Lohnschere-Report: Oben wird abkassiert

Nr. 26 –

Die Coronapandemie führt wie die grossen Wirtschaftskrisen davor zu einer Umverteilung von unten nach oben. Wer nicht zum Topmanagement gehört, wer keine Anteile und kein Kapital hat, verliert. Wer Besitz hat, gewinnt. Ein Automatismus, der jedes Virus überdauert. Eine neue Erhebung der Unia zur Lohnschere untermauert diesen Befund. Die Gewerkschaft hat die 37 grössten Unternehmen der Schweiz unter die Lupe genommen und festgestellt, dass das Coronajahr für die Teppichetage ein Jahr wie jedes andere war.

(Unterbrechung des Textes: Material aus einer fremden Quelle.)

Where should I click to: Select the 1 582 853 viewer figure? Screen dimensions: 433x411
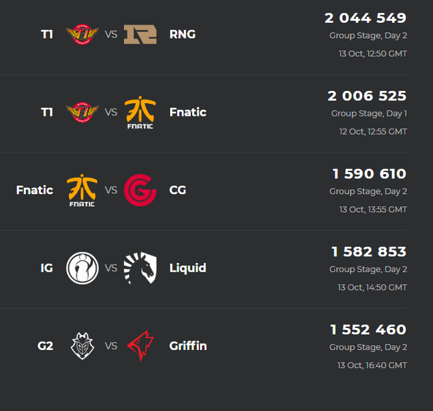pos(369,252)
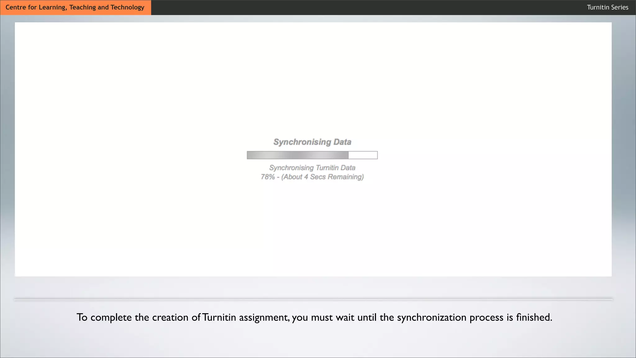Click the About 4 Secs Remaining text
Image resolution: width=636 pixels, height=358 pixels.
coord(322,177)
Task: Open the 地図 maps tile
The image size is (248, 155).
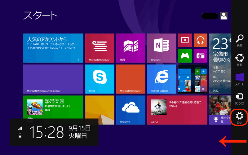Action: click(131, 48)
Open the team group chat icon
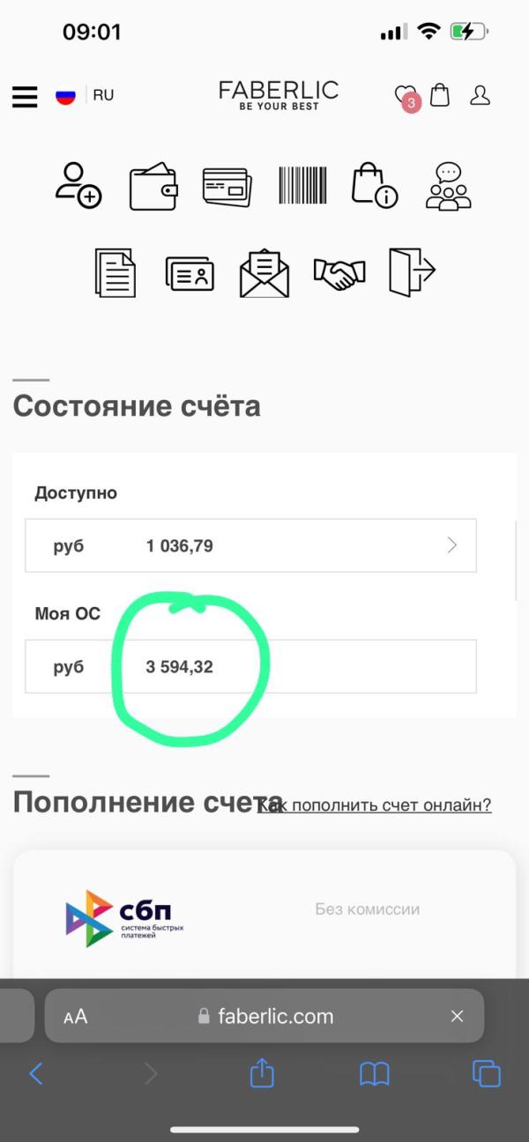 click(x=449, y=186)
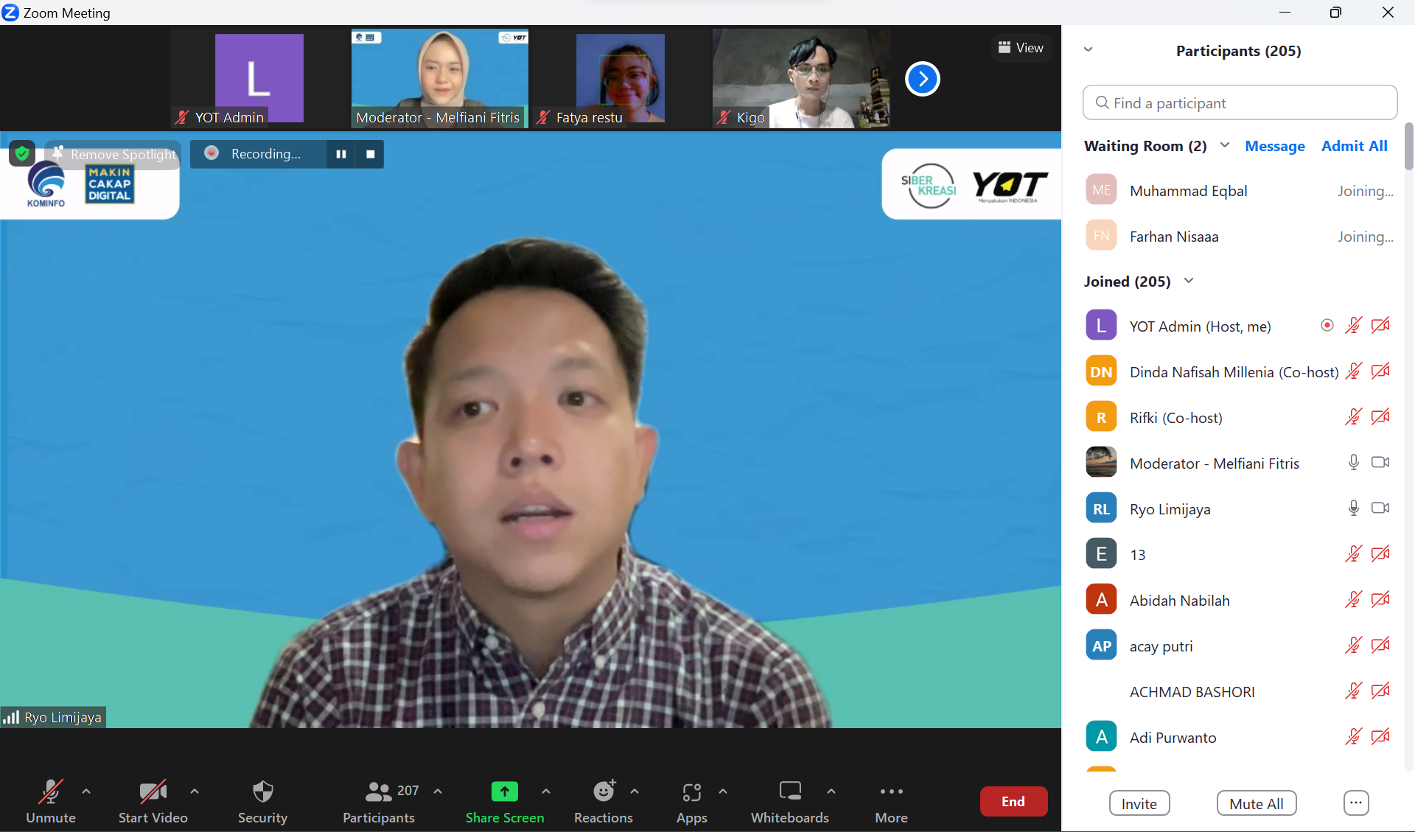Screen dimensions: 1415x832
Task: Expand audio options arrow next to Unmute
Action: (x=86, y=791)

Die grösste Lohnschere tut sich einmal mehr beim Basler Pharmakonzern Roche auf, wo Severin Schwan als CEO mit 14,6 Millionen Franken fast 300-mal mehr verdiente als der oder die Angestellte mit dem tiefsten Salär. Und bei der Ems-Chemie sackte die Eigentümerfamilie Blocher deutlich mehr Geld ein, als sie all ihren ArbeitnehmerInnen bezahlte. Auf der anderen Seite gerieten Angestellte mit Tieflöhnen in existenzielle Nöte. Wie eine Studie der Konjunkturforschungsstelle der ETH unlängst aufzeigte, verloren Haushalte mit einem Einkommen von unter 4000 Franken 20 Prozent ihrer Einkünfte. Zugleich verschlechterte sich die psychische Gesundheit der Befragten in diesem Segment deutlich. Gesamthaft fehlen Schweizer Haushalten durch die flächendeckend angeordnete Kurzarbeit im letzten Jahr laut Unia 2,6 Milliarden Franken in der Kasse.

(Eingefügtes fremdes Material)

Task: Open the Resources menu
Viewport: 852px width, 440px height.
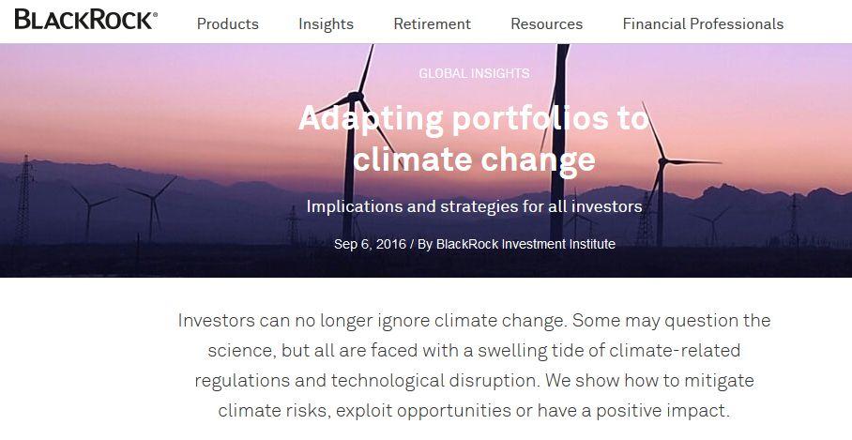Action: (x=547, y=23)
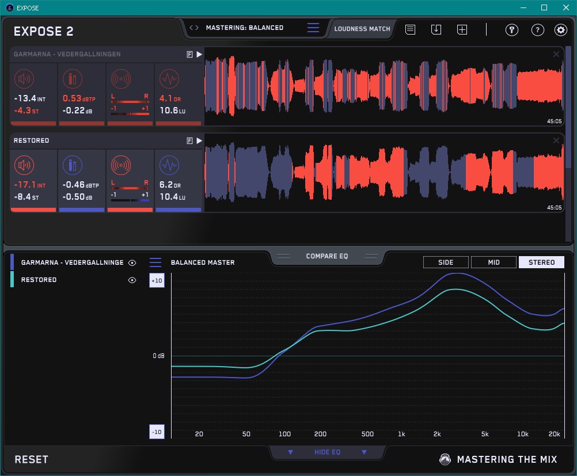
Task: Switch EQ view to Side
Action: 446,262
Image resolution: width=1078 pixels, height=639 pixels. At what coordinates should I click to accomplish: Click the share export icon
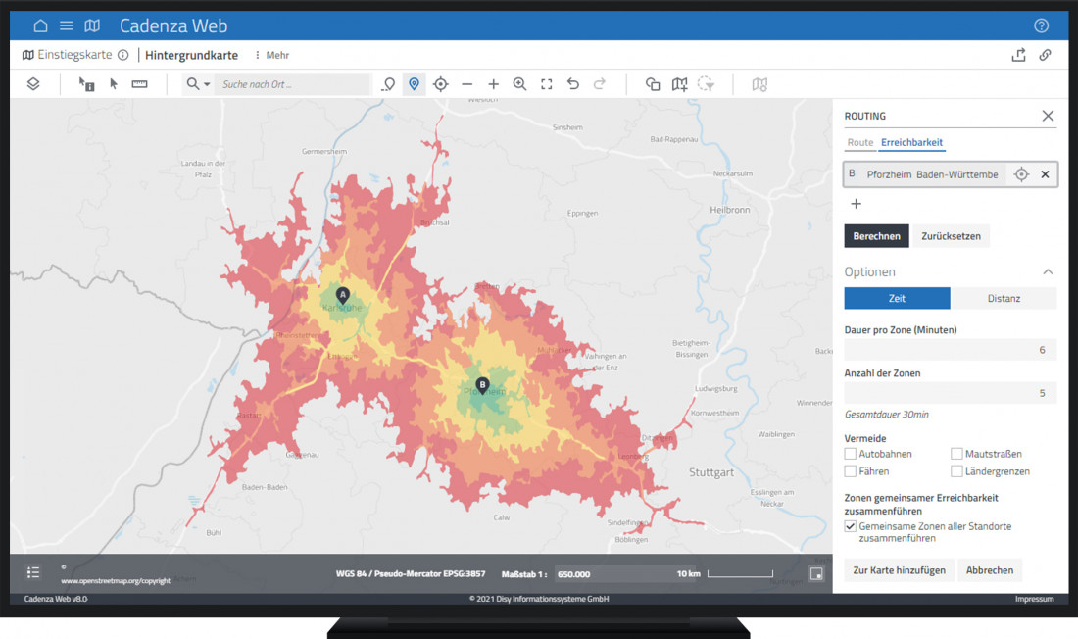point(1018,55)
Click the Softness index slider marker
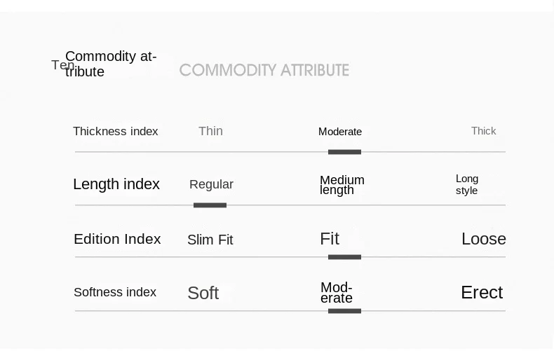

Vierzehn der grössten Unternehmen setzten Angestellte auf Kurzarbeit und zahlten gleichwohl Dividenden an die AktionärInnen aus. Eine Regelung, die das verhindern sollte, scheiterte im bürgerlich dominierten Parlament. Fast 11 Milliarden Franken betrugen diese staatlichen Beihilfen im letzten Jahr – Steuergelder, die teilweise ohne Umweg in die Taschen der KapitalgeberInnen wanderten. Nüchtern hält die Unia fest: «Ein reiner Appell an die Moral und gesellschaftliche Verantwortung der Unternehmen reicht nicht aus.»